Den größten Posten stellt das Filmarchiv dar, in dem inzwischen mehr als hundert Filmtitel in alphabetischer Reihenfolge und unter Angabe des*der Regisseur*in aufgelistet sind. Einen eigenen Platz hat dort nun auch der jährliche Blog über die Internationalen Filmfestspiele von Cannes, von denen Viviane Thill nun schon das dritte Jahr in Folge täglich vor Ort berichtet. Tatsächlich ging der allererste Beitrag von forum_C am 17. Mai 2017 direkt aus Cannes online, ein Ort, der in den letzten drei Jahren des Festivals auch zu einem (film-)politischen Schauplatz werden sollte.

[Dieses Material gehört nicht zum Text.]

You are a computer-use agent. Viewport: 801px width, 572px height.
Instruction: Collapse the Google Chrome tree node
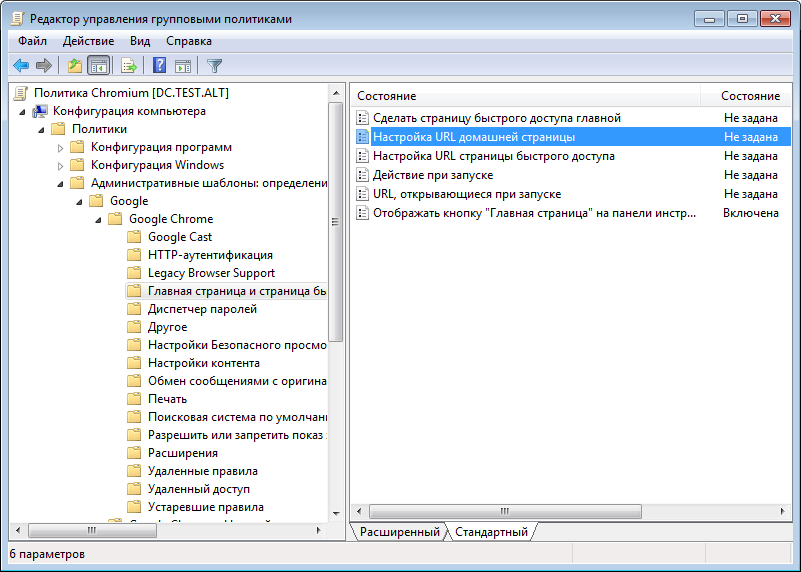pos(98,219)
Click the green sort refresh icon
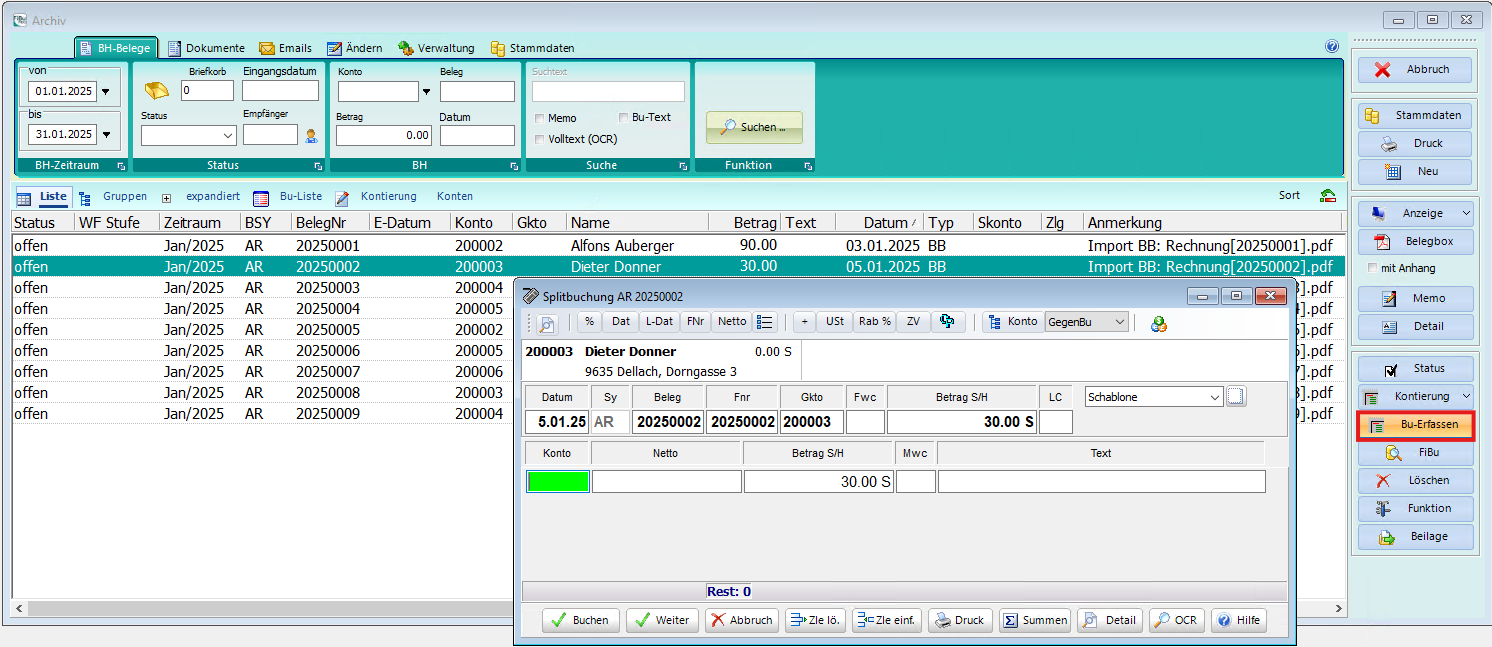The image size is (1492, 647). click(x=1328, y=196)
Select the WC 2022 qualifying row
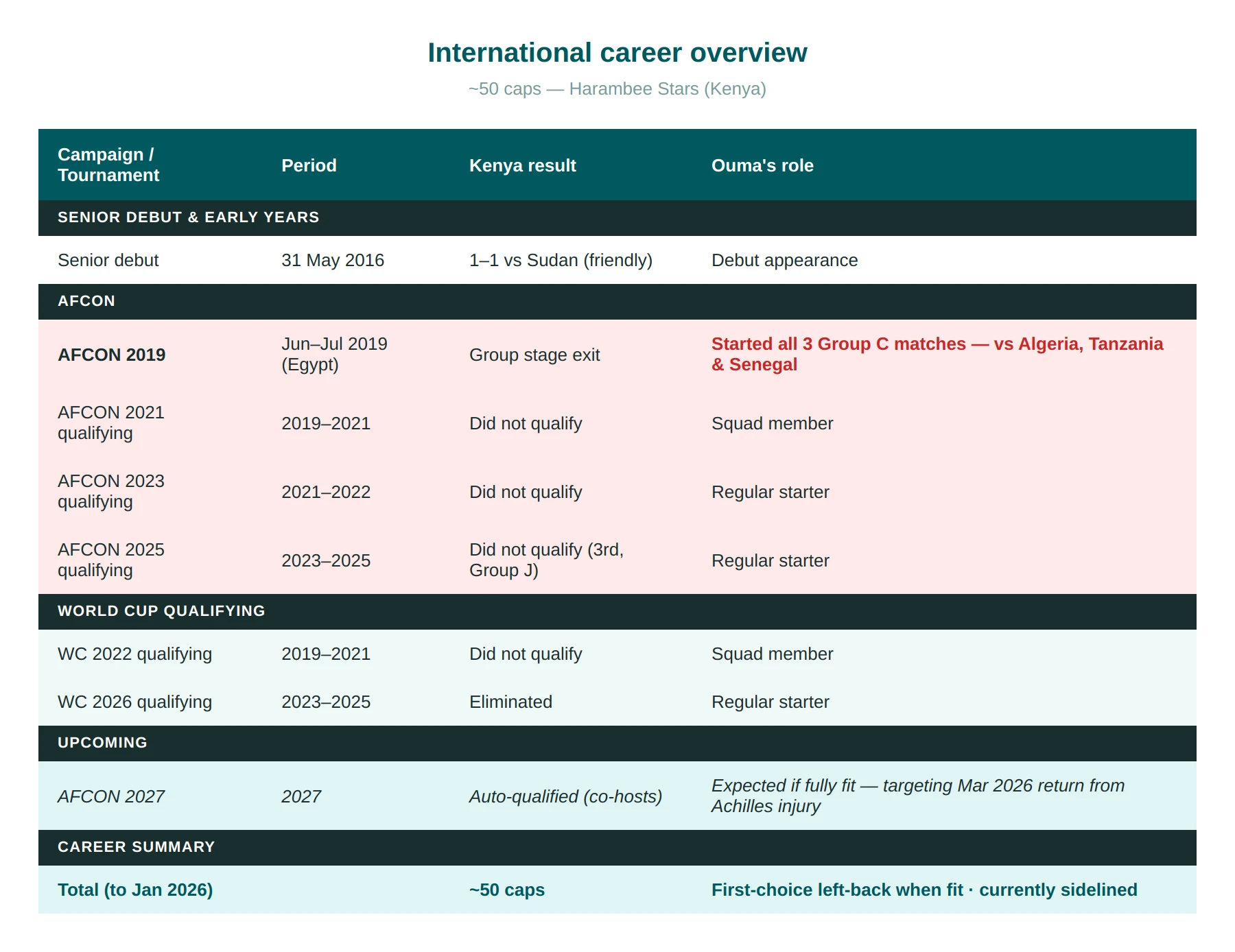The height and width of the screenshot is (952, 1235). pos(618,654)
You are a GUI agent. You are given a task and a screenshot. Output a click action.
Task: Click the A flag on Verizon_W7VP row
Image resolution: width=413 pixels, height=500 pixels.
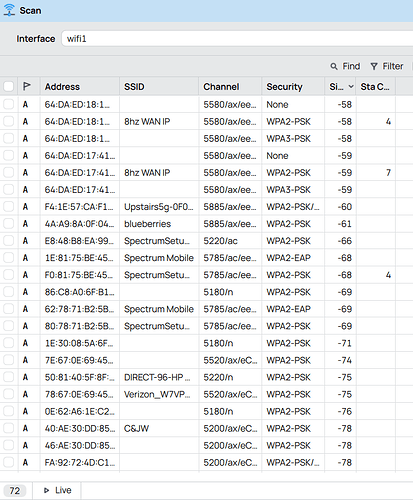(x=25, y=394)
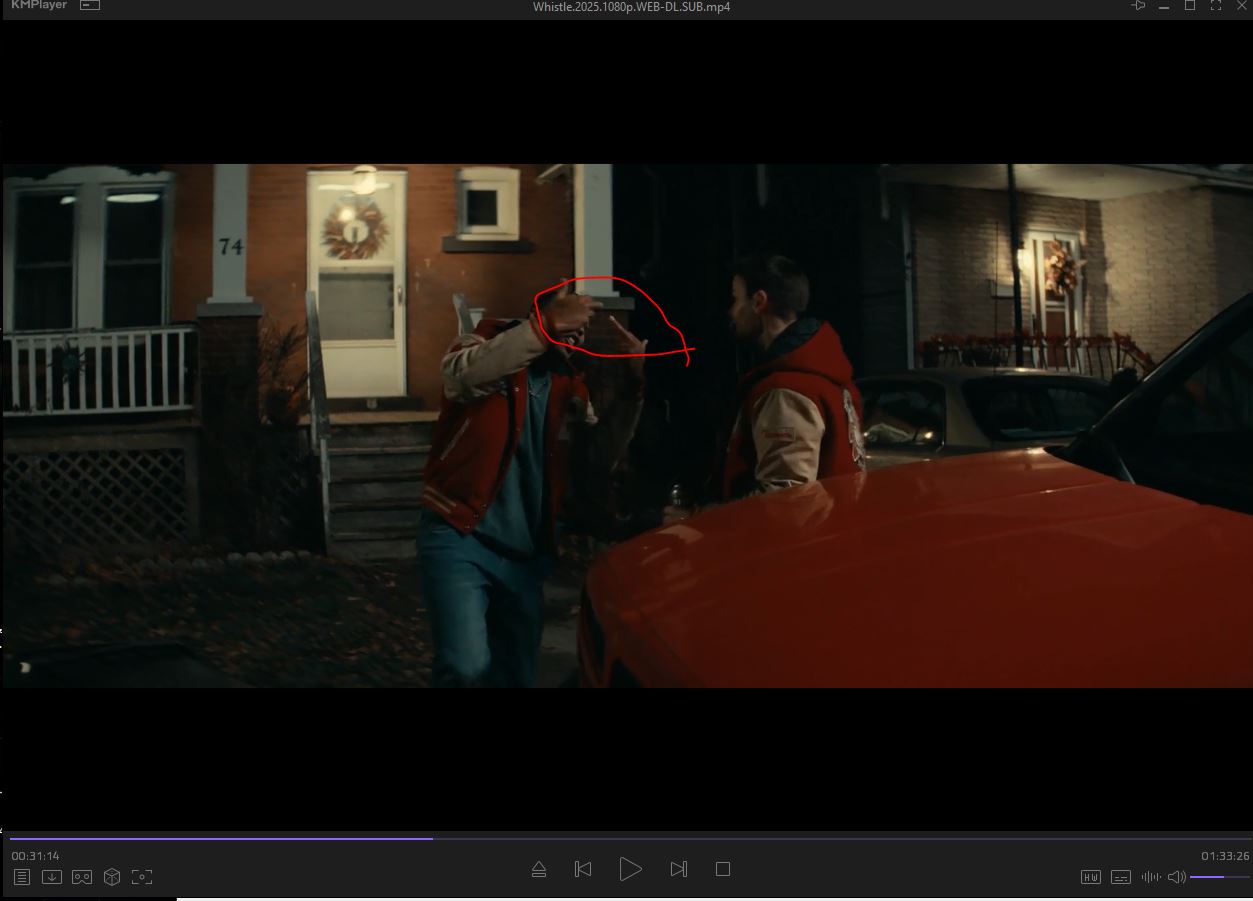Pin the window always on top
The height and width of the screenshot is (901, 1253).
click(1138, 6)
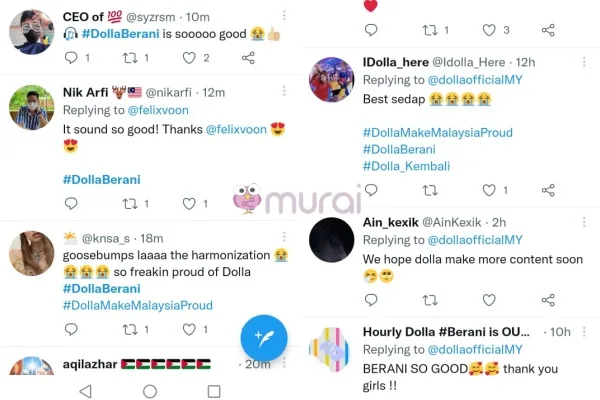Like the IDolla_here Best sedap tweet
This screenshot has width=600, height=400.
(489, 190)
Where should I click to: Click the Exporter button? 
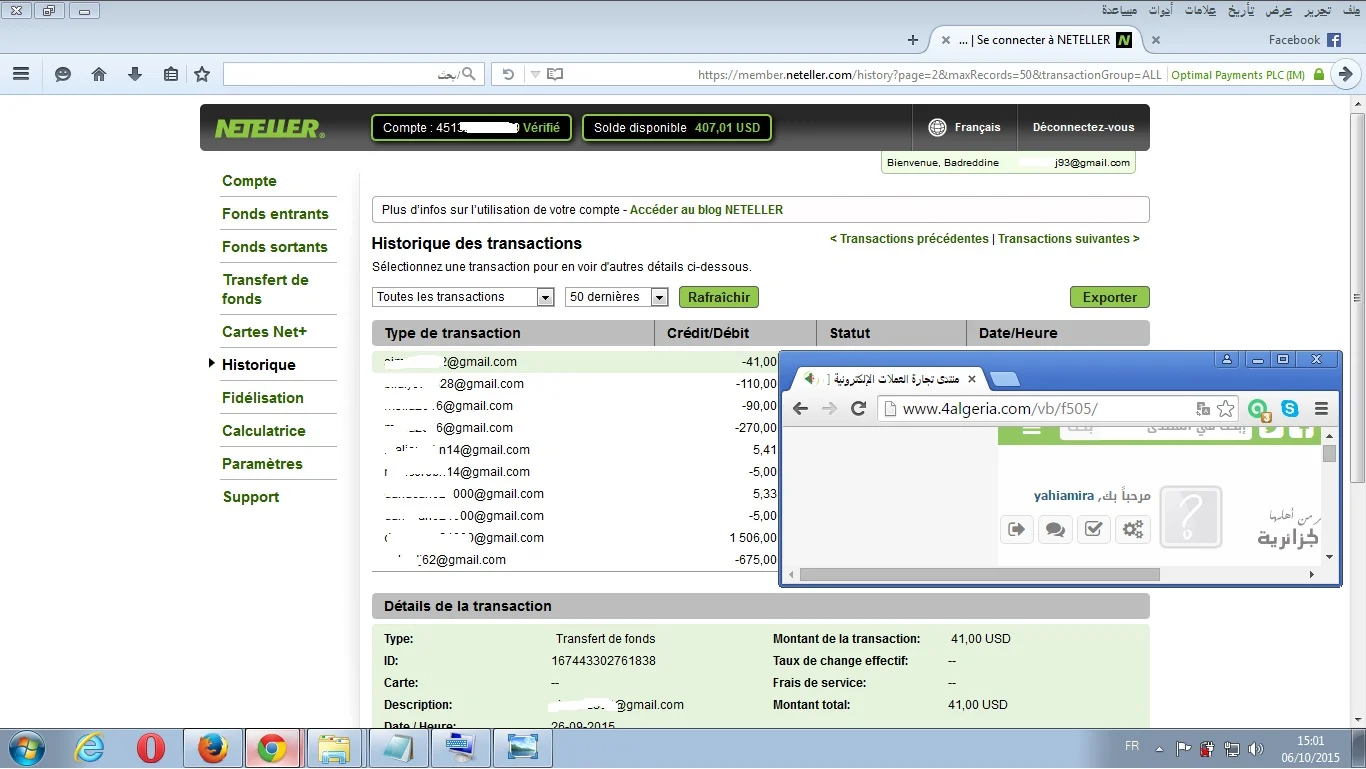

Wurde die 70. Ausgabe 2017 noch vom Konflikt zwischen den französischen Filmvertrieben und dem amerikanischen Streaming-Giganten Netflix dominiert – erstere fürchten heftige Kinoeinbußen durch den Streamingdienst, der Filmmaterial ohne den Umweg übers Kino anbieten will, zweiter will aus Prestigegründen zum Festival –, standen 2018 die Enthüllungen im Missbrauchsskandal um den Filmproduzenten Harvey Weinstein im Fokus. Der medienwirksame Treppen-Protest von Schauspielerinnen für Akzeptanz und Gleichberechtigung in der Filmbranche ist zwar im Gedächtnis geblieben, doch hat er wirklich etwas bewirken können? Die Zahlen, die Viviane Thill im Juni 2019 für forum_C zum Thema Geschlechterparität im Bereich der Kinokritik vorgelegt hat, sind jedenfalls mehr als ernüchternd: Nur 34% aller in den USA erschienenen Filmkritiken wurden von Frauen geschrieben. Dennoch scheint Hoffnung zu bestehen: Blickt man nämlich auf die Neuerscheinungen im Kino- und Serienjahr 2019, wird ein erneuter Trend zu überwiegend gesellschaftskritischen Themen erkennbar – ein Zeichen für ein aufkeimendes Bewusstsein für Ungleichheiten?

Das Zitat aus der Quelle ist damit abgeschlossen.